What is a PDF file?
Today, most scanned paper documents are stored in digital image (rather than text) format. These scans are usually saved as PDFs (Portable Document Format), a universal file format for document exchange. PDF files can viewed, navigated, and printed on most computers and operating systems by anyone using free Adobe Acrobat Reader™ or other similar software.
Simple and Searchable PDF Files
PDF files make it possible to search, annotate, publish, and archive historical information in a digital environment. However, PDF files come in two format types: Simple PDF files and Searchable PDF files.
Simple PDF files do not have searchable text and each page is saved as an image. These files are often used to record artwork, handwritten manuscripts, and light text documents.

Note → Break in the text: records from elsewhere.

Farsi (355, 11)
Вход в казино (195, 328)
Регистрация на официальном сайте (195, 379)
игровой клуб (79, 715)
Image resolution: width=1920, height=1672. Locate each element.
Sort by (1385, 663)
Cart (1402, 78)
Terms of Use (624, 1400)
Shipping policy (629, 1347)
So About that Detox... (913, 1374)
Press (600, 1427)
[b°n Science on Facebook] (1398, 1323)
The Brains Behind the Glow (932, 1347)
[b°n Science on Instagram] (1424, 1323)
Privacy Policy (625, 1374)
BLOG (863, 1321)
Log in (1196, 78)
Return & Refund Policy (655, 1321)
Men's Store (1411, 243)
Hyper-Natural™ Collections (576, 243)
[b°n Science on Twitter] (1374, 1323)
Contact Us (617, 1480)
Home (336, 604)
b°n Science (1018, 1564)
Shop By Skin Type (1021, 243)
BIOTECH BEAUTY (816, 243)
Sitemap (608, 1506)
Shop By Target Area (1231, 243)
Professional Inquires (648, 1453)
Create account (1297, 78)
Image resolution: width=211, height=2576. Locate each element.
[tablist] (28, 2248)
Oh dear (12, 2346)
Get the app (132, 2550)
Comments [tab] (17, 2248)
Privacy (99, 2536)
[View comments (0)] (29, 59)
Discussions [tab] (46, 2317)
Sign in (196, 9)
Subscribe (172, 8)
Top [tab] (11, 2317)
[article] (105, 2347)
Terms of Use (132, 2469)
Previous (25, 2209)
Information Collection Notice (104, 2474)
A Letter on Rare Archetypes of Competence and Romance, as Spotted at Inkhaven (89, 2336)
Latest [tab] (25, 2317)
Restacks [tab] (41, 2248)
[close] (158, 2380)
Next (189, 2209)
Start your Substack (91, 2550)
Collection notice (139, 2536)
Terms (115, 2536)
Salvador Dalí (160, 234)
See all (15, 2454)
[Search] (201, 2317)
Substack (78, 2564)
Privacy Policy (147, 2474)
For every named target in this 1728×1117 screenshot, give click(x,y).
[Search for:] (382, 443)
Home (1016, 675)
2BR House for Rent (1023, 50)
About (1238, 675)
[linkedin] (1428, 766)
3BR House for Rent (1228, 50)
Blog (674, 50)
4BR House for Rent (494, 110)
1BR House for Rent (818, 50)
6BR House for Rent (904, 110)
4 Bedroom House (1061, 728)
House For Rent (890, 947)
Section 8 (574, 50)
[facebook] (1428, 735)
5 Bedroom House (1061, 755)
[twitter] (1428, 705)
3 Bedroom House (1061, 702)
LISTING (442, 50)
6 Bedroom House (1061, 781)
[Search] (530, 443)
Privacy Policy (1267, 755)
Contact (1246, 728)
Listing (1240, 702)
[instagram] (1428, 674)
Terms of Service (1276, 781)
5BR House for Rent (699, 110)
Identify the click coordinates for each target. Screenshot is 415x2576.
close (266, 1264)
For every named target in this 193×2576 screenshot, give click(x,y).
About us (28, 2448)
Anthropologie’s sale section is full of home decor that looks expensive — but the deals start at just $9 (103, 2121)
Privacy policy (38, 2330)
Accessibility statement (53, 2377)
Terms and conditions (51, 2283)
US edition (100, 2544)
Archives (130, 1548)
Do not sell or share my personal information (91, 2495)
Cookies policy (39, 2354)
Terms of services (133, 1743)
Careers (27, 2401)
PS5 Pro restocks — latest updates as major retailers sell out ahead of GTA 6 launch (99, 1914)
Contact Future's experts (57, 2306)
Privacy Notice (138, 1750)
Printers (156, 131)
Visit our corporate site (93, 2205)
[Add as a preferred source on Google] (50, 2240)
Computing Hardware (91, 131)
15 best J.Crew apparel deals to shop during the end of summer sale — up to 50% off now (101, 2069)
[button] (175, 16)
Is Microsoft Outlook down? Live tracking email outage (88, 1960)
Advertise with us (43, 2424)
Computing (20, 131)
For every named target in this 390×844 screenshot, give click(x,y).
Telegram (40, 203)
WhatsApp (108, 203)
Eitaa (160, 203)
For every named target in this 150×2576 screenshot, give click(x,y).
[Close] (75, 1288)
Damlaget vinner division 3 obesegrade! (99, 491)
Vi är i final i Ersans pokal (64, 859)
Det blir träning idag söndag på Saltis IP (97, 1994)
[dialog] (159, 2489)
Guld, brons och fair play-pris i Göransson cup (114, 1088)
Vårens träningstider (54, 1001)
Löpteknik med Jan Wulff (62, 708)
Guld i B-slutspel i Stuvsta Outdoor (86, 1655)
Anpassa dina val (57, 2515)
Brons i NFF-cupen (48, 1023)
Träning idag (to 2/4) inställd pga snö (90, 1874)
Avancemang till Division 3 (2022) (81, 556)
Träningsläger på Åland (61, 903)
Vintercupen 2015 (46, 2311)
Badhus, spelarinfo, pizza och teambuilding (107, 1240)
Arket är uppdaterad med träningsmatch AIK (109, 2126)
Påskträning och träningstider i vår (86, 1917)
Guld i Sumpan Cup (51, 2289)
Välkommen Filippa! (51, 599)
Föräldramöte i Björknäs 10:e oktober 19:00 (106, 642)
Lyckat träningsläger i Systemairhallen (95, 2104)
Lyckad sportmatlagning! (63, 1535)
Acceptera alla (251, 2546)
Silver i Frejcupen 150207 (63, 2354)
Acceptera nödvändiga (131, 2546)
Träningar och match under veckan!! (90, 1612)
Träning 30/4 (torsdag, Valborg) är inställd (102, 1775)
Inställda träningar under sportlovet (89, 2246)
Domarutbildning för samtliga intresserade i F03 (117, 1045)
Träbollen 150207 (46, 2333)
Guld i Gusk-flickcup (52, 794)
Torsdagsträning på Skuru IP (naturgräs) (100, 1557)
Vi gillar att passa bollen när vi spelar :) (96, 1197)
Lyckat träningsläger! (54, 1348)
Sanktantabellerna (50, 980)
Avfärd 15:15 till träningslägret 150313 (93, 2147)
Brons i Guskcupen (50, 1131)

Searchable PDF files add a text layer beneath the image. The file retains the look of the original page while enabling users to search the text contained in the document. This is made possible through Optical Character Recognition (OCR). Use the Search feature of the application to find words, phrases, or other strings of text or characters. Like a word processing program, you can highlight text, copy it, and paste text into another document.
The OCR process provides text accuracy of 97 to 99 percent on clean documents set in modern type. However, when scanning old, often torn or stained historical documents with faded (or crooked) type, the rate of accuracy is much lower. This often creates problems when pasting text into another document, and text may appear garbled or incomplete.